As Rory Miller has said, the only thing that protects good people from evil violence is good people who are more skilled at violence. That’s a truth that’s very firmly ingrained in human nature, especially in little-boy nature. That’s why six-year-olds picture themselves saving the world. That’s why children like to play at good guys against the bad guys, cops ‘n robbers, cowboys ‘n Indians. 1 It may not be politically correct, but little kids do love to fight imaginary bad guys. It’s woven right through the warp and the woof of their nature.

As a mom, I always wanted my boys to visualize themselves as heroes, as growing up to become the kind of men who would do whatever it takes to protect themselves and the people around them from evil. I wanted them to become the kind of people who would stand up for what is good, even in the face of physical danger. 2 I wanted them to think of themselves as the kind of people who would protect the innocent from evil and the weak from violence.

When some scumbag tried to pull a little girl into a car near the homeschool co-op in our small town, my boys were all under ten years old. They heard the story at the Primer, and came home to ask me what that was about.

After I heard the story, I sat my kids down and told them, “There’s a bad guy and he wants to do bad things to kids. What do you think the kids should do about that? Should they obey him, because he’s a grownup?” By the time we were done talking, every one of my kids could answer that question with a loud, “NO!!” They already knew they did not have to obey a grownup who told them to do something they knew was wrong, but we reinforced it and gave it more context. They’d already learned how to twist out of a wrist grab at those ages, but we practiced it a little in that context.

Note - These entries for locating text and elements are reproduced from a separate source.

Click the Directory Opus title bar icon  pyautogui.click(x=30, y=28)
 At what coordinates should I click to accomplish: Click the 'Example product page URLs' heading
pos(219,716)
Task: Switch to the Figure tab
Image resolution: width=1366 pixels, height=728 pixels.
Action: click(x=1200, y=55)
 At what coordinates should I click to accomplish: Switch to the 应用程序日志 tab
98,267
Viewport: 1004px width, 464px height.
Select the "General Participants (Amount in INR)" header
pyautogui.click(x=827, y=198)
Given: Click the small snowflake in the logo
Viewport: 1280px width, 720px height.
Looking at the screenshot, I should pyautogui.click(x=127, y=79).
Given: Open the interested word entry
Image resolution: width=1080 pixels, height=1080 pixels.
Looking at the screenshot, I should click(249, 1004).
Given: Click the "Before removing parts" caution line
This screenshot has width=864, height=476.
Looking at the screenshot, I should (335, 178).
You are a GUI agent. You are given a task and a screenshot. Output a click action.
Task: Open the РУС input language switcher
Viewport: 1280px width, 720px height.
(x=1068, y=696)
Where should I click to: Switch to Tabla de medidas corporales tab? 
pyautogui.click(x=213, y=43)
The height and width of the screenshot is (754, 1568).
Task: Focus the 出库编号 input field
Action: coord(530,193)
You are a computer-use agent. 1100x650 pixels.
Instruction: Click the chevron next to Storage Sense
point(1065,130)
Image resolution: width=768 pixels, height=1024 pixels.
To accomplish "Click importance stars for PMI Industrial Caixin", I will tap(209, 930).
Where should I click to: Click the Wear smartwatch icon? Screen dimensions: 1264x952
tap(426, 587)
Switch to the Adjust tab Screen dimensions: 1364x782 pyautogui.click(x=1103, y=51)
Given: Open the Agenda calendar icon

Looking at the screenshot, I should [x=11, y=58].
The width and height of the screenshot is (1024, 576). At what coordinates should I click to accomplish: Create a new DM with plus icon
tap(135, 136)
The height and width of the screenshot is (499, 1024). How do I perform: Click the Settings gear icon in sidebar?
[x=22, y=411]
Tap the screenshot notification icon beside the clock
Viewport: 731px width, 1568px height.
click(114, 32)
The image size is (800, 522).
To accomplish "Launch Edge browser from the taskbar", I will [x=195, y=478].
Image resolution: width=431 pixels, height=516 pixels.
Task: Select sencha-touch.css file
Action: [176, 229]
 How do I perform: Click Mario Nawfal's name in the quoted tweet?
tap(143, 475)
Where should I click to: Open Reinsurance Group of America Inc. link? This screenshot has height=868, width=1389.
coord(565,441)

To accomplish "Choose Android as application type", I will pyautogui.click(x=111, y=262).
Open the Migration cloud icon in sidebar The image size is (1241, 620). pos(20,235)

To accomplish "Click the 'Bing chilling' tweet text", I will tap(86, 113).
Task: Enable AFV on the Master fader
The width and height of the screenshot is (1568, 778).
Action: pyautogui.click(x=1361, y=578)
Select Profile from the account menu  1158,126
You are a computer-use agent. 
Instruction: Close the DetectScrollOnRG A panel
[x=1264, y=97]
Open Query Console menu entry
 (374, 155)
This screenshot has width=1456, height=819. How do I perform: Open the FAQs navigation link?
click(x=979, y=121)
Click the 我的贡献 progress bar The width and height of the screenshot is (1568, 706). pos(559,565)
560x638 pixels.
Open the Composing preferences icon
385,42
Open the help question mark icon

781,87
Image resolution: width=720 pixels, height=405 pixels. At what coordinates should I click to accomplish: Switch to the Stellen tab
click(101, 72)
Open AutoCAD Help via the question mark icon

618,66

They already knew how to yell, but we practiced yelling in that context.

One of the across-the-street neighbor kids came over later that same week. The boys were in the yard showing him how the wrist grab escape worked. The kid was seven years old, and after my boys had given him the skinny, he came charging into the house to argue with me. “You don’t run away from a bad guy,” this little guy told me indignantly. “You fight him!!”

If I were a school teacher, I’d have had to argue with his premise. That’s the party line; no fighting allowed, because violence never solves anything. But instead I agreed with him, because he was right. It is right to fight evil. So I said, “Yes. We fight bad guys. But we fight them in a smart way, so they won’t win and we will. That’s why we get away and call the police, because they will fight the bad guy better than we can. The police will bring guns and they will bring all their friends who have guns to fight the bad guy. We win when we fight smart like that!”

If we don’t allow our little boys and young men to visualize themselves as heroes, who will grow up to be the next generation of the good men with guns, the ones that good people call when twisting out of the wrist grab isn’t enough?


  1. Yes, I know they’re not “Indians” – and that it was their country. But this article is about kids’ imaginations, not about historic realities.
  2. Ooooh! To do that, we have to admit that physical danger exists in the world, and not just from faux, self-created dangers of extreme sports.

3 Responses to Kids and guns — and heroes

  1. kalaryn says:

    I think teachers should be more worried if a kid was playing pretend and shooting good guys or doing evil things. I think it’s a good role play game for kids to be heroes.

    I knew one lady, that I worked with once, she told me that when she was a kid she used to cheer for the bad guys on TV and she was actually a mean person without a kind heart.

  2. larryarnold says:

    As Rory Miller has said, the only thing that protects good people from evil violence is good people who are more skilled at violence.

    One thing we could do is reframe the argument. To me there is a fundamental difference between the uncontrolled, illegal use of violence to destroy, and the controlled, justified use of force to prevent violence. They really are two very different things.